Thursday, February 16, 2012

The Five Stages of Grief as Applied to a Housing Crash

Kübler-Ross' model of grieving:

Denial
Anger
Bargaining
Depression
Acceptance

As we move from denial to anger, you can expect the following:

News media and bloggers will be blamed for causing the downturn. (Pointing out the irrationality of the market is incendiary stuff!)

Neighbors who have to sell and therefore drop their price will be considered unneighborly for doing so. "They are setting a low comp. What are they thinking?!"

Bear behavior will be targeted as irresponsible: "The market is in a dip, why aren't you taking advantage!?"

The bargaining phase will be accompanied by:

Assertions that the situation in those areas where the price is falling, over there, doesn't apply to my area. It's different there than here. "Real Estate is local". Once more areas are falling, this will be repeated at suburb level. "Beachfront will never drop, even if it went up 85% in the last five years. Everyone's been lining up for decades to live here. There is pent up demand." Then it will move the the street level: "Houses on that street have those power lines". Then: "In that house that just sold the third bedroom is really a den. Our house is clearly nicer."

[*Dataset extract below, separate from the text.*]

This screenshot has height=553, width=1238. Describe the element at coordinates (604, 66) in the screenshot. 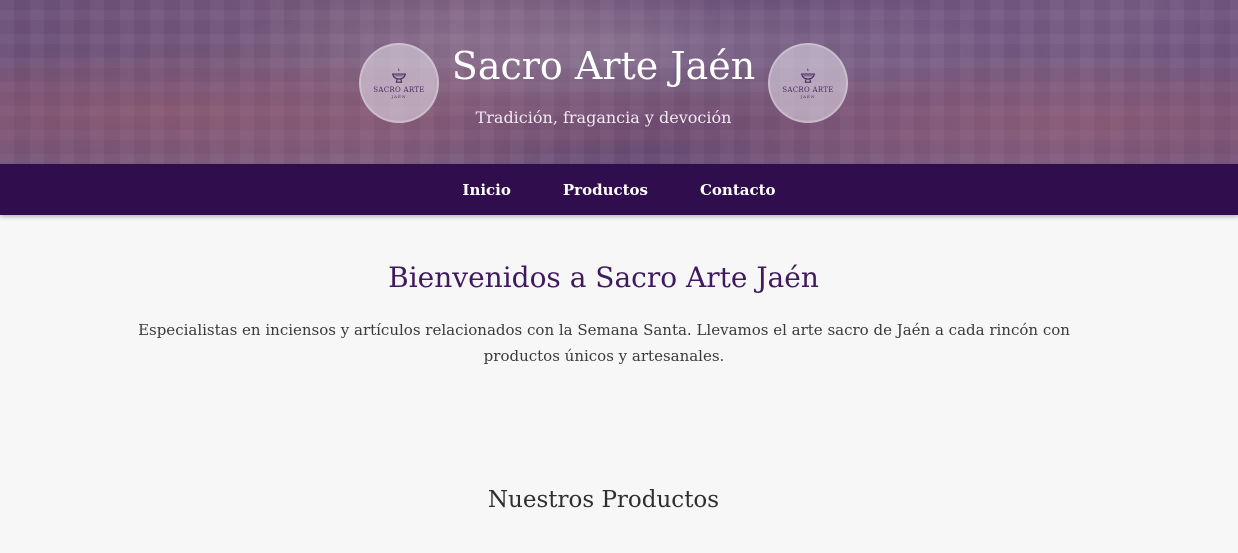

People will demand that the government do something. (In Australia, this has mostly been the realtor/broker industry insisting that first time homebuyer deals be extended, or that interest rates really need to come down.) In Canada it would be something like more funding for CMHC or looser mortgage standards so those poor locked out people can "get on the real estate ladder" while "the market is a bargain".

Depression will be marked by:

The bulls will vanish from arguments at work, parties, and internet comments. Many will turn out to be secret long-term bears. Very secret.

Discretionary spending will be severely curtailed. Those with cash will be kings.